# What is being asked
In this exercise, print only the lines from the line with "You are a computer-use agent. Viewport: 941px" to the last line of the data below, inclusive. Any pictures should be left out.

# Data

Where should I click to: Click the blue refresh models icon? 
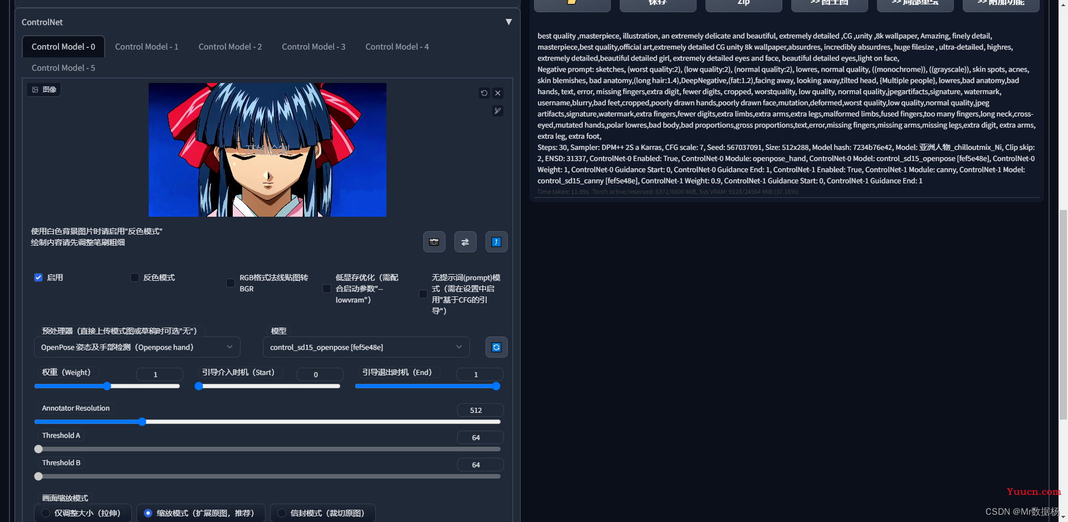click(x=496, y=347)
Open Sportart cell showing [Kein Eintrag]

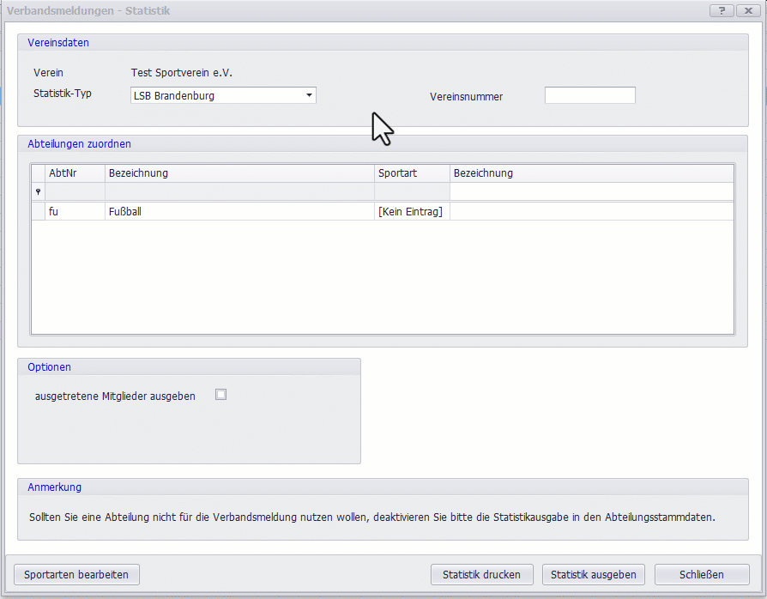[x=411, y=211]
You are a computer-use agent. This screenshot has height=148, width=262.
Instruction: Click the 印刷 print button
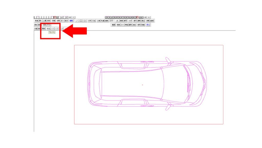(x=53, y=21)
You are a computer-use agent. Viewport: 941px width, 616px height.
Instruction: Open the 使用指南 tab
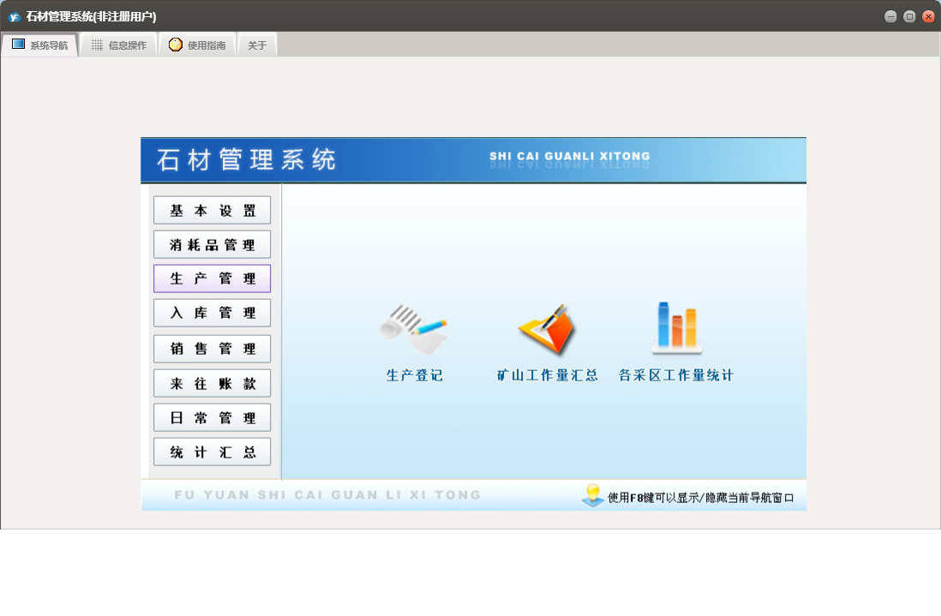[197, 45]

# Result for this task
You are a computer-use agent. Viewport: 941px width, 616px height.
Instruction: Open the 使用指南 tab
[197, 45]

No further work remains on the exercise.